*** Opening of Information shown ***
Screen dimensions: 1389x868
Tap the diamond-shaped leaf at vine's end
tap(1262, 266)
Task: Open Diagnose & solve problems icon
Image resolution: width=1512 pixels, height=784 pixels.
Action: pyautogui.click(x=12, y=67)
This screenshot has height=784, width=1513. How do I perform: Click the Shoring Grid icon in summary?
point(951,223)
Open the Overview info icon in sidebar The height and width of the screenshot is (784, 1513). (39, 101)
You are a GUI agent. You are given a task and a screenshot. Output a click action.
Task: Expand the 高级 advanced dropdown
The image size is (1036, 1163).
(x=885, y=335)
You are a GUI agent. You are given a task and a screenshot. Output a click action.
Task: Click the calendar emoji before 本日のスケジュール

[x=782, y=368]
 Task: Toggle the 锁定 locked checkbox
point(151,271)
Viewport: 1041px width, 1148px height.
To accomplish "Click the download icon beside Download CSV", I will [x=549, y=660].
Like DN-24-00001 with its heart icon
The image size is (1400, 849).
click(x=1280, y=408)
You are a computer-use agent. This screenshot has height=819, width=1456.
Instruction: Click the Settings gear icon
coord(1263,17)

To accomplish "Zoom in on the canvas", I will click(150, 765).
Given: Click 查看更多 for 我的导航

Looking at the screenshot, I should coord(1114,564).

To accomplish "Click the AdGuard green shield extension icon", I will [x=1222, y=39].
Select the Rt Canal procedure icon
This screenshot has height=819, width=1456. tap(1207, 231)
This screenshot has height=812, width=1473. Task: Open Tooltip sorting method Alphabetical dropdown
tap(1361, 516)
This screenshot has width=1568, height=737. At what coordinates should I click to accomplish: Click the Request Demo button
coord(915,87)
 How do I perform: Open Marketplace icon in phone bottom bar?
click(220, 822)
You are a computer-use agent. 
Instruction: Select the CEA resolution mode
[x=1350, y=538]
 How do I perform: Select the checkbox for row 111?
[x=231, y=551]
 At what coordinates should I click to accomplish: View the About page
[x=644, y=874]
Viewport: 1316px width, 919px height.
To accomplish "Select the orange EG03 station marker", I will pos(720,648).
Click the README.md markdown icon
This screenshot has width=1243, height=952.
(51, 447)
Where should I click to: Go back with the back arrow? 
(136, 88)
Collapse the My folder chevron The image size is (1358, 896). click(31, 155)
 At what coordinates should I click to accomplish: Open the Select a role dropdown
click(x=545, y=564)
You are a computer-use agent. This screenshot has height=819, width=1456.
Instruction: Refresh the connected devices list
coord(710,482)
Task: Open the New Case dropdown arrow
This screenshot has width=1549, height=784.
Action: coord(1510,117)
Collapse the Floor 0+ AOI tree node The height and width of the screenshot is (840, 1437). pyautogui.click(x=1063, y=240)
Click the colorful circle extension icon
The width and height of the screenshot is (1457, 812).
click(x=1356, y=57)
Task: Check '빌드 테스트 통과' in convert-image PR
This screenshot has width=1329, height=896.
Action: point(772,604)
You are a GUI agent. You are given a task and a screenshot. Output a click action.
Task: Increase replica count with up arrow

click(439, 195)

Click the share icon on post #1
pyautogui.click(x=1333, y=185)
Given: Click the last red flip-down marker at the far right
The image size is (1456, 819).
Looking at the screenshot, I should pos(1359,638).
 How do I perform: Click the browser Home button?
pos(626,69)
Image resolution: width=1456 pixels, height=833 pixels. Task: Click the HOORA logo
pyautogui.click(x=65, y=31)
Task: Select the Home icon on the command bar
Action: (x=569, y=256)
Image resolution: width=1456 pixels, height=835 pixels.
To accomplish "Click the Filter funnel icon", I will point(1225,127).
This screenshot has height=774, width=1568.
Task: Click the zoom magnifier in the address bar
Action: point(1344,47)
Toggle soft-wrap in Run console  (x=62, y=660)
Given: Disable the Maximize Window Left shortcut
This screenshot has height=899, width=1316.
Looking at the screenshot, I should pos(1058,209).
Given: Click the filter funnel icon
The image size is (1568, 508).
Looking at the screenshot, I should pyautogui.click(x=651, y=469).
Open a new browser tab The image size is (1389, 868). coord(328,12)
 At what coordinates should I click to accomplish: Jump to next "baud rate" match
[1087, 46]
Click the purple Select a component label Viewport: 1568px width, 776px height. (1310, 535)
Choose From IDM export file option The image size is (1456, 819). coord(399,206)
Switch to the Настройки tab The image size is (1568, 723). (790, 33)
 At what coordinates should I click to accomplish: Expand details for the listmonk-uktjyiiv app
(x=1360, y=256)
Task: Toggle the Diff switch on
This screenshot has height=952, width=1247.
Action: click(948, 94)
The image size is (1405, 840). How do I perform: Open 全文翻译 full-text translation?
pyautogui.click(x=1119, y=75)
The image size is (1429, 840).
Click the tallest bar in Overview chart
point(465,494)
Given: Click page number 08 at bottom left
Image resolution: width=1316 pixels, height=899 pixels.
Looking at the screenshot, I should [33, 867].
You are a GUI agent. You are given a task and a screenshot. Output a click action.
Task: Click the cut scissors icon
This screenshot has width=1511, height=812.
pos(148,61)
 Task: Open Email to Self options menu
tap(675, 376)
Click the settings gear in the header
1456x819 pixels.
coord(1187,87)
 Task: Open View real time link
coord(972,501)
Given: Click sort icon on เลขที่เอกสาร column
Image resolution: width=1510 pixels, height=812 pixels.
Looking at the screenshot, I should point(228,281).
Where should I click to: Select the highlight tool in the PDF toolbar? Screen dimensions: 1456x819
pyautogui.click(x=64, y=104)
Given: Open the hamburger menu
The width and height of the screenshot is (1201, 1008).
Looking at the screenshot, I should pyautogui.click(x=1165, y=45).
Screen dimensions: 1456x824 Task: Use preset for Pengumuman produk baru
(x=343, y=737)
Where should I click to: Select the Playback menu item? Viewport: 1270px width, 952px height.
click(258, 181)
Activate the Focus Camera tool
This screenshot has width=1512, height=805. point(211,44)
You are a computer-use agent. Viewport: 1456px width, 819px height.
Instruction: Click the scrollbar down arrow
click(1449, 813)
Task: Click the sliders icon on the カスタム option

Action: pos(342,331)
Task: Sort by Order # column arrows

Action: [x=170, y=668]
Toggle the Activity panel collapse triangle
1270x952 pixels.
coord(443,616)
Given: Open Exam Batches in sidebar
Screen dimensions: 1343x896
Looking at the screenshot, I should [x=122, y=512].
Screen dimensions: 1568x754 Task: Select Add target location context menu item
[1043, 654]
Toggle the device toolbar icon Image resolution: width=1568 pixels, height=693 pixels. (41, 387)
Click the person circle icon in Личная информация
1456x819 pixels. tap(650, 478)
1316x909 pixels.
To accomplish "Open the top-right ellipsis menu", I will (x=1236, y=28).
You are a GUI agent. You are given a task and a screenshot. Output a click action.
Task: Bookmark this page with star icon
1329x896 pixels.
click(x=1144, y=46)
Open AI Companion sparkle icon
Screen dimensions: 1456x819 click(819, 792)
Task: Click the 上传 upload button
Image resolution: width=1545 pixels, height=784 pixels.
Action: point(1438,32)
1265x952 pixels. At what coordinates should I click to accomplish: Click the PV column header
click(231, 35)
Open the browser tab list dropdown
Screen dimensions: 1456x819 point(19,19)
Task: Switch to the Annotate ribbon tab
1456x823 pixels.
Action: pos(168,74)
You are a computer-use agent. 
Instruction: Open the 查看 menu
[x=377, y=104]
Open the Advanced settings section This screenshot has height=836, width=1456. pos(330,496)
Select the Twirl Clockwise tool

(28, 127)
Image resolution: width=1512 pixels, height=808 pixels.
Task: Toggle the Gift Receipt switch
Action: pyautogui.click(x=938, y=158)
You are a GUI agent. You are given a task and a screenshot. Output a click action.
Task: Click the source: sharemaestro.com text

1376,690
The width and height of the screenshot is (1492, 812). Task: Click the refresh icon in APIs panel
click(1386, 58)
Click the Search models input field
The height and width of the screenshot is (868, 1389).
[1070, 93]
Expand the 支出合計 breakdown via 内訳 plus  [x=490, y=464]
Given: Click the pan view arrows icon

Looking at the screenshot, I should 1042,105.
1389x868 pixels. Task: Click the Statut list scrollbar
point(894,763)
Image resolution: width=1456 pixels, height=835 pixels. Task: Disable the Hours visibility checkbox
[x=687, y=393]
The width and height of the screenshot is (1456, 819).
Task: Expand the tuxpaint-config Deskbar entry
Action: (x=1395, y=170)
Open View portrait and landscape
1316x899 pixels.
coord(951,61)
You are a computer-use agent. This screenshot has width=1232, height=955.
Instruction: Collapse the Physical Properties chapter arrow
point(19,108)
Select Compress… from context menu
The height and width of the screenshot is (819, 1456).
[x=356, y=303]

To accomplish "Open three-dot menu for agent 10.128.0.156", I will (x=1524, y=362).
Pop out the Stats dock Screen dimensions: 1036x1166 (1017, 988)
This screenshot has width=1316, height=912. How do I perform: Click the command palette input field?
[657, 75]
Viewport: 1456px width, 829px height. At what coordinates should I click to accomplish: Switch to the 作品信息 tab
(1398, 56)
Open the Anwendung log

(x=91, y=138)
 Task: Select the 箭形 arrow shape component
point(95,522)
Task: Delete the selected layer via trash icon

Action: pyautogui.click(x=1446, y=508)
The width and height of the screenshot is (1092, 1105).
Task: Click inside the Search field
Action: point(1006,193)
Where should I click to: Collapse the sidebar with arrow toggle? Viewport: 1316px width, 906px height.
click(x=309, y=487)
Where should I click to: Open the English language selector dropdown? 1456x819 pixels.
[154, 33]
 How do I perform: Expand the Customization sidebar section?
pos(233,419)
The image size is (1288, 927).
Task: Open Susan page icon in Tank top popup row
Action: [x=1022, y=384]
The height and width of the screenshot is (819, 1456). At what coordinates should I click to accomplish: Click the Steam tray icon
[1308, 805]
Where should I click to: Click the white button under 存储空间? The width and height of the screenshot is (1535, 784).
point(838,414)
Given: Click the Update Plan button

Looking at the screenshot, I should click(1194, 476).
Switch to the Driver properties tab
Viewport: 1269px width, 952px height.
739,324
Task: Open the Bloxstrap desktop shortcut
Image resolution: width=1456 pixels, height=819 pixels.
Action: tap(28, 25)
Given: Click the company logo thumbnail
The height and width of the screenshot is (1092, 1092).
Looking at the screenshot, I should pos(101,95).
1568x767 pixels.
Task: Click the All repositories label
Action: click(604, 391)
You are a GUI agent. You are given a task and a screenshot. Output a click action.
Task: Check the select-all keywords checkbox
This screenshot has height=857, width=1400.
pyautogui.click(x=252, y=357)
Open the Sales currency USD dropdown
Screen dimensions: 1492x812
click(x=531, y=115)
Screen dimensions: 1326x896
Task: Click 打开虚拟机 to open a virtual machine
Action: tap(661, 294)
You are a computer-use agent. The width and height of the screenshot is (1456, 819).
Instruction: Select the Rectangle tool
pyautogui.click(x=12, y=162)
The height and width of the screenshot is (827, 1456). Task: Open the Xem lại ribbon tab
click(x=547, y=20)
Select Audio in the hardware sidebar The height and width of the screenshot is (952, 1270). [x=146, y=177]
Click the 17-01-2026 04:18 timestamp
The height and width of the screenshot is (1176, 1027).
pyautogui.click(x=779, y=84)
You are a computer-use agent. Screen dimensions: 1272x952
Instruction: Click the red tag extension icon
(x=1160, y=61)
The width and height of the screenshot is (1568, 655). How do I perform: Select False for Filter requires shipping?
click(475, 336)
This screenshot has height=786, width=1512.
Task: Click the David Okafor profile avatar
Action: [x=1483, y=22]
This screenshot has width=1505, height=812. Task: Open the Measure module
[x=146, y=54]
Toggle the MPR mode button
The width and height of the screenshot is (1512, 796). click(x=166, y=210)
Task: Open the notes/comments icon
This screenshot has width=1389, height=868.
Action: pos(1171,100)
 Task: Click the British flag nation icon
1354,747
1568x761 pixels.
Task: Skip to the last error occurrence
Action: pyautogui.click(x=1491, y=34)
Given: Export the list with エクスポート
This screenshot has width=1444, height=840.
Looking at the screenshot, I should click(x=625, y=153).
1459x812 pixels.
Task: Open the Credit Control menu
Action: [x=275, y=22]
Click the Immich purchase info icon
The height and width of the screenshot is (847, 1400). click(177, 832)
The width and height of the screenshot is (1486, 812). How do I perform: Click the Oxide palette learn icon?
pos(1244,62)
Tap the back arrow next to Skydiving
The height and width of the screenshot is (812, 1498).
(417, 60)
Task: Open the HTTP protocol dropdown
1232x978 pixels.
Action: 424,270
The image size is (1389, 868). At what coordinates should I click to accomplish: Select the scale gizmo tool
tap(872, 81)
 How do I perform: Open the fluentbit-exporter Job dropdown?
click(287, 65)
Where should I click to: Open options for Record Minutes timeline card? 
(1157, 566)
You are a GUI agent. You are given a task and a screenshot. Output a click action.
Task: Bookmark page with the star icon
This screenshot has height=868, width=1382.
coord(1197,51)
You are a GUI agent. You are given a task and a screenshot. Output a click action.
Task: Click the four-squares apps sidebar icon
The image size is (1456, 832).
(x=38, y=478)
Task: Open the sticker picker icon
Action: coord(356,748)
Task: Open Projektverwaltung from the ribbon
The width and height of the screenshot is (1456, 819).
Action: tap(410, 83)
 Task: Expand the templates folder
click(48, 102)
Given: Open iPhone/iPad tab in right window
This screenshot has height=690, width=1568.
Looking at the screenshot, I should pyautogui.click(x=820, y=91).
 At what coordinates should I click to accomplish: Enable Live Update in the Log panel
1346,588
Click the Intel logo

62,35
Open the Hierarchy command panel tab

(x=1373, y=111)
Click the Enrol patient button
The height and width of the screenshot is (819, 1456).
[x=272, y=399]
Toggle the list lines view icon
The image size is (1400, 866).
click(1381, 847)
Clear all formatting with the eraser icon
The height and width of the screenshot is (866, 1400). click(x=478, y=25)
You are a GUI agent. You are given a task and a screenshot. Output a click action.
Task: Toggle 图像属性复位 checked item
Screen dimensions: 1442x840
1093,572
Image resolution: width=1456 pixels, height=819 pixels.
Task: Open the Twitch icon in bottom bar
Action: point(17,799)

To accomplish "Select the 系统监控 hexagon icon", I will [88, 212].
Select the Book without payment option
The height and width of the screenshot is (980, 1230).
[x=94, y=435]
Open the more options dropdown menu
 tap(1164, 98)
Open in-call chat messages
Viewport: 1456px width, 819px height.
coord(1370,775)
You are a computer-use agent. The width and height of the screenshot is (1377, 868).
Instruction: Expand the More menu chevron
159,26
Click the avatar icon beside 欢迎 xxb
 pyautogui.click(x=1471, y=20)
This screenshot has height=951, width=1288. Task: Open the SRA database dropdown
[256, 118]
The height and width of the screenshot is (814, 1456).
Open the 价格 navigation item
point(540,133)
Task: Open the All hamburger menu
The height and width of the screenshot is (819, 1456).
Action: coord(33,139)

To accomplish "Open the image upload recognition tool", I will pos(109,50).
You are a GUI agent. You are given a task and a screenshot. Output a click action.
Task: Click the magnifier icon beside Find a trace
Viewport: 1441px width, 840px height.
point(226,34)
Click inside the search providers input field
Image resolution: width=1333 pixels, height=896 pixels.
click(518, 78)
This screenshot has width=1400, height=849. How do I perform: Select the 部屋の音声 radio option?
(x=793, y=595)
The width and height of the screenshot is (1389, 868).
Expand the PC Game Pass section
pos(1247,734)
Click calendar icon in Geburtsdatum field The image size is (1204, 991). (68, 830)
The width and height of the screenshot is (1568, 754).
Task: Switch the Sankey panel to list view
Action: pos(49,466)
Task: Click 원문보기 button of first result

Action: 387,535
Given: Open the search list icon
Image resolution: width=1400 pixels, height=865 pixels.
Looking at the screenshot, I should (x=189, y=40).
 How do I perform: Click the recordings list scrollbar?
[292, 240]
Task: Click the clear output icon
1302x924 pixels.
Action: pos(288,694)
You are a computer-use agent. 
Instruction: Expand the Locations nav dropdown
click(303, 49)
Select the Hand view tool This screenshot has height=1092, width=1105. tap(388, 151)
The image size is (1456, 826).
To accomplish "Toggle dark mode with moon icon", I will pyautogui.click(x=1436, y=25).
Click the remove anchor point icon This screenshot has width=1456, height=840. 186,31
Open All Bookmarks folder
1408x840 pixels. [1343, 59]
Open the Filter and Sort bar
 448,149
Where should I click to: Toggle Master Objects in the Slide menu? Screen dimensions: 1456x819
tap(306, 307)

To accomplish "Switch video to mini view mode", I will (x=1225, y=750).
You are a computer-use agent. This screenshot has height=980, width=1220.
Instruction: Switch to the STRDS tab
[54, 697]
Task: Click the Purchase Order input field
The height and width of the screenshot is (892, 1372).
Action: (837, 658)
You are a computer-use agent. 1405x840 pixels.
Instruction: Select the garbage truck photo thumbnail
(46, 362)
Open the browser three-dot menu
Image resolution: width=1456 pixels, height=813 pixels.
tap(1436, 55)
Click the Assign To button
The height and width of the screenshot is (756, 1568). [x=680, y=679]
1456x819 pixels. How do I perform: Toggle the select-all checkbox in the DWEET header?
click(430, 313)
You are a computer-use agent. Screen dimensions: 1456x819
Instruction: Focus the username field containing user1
*** Close of Information shown ***
*Directions for this task*. Determine how many lines of the entries hold "star", and reply with that number only.

*Reply to the task*. 2